* **Task description**
Return the lines below that contain the word "width".

* **Data listing**
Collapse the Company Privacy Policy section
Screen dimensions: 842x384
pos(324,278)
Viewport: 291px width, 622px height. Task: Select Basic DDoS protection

...

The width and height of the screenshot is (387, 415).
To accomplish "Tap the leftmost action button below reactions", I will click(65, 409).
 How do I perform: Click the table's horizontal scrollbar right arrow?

...

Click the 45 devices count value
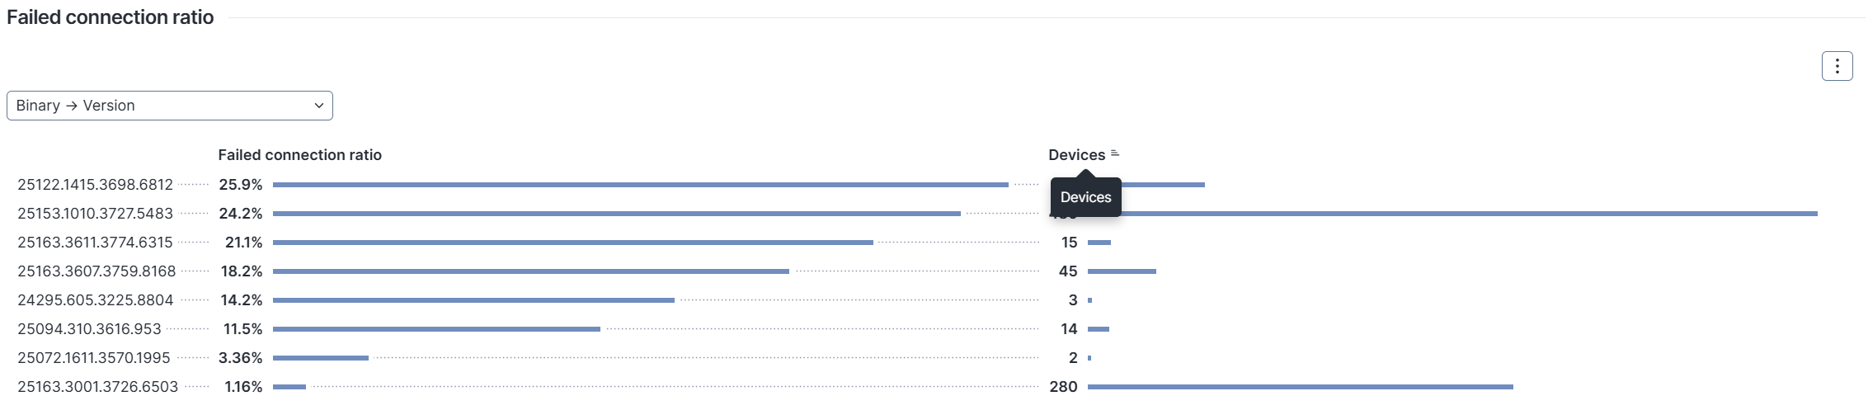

* **Expected answer**
Viewport: 291px width, 622px height. Task: Select Basic DDoS protection
The width and height of the screenshot is (387, 415).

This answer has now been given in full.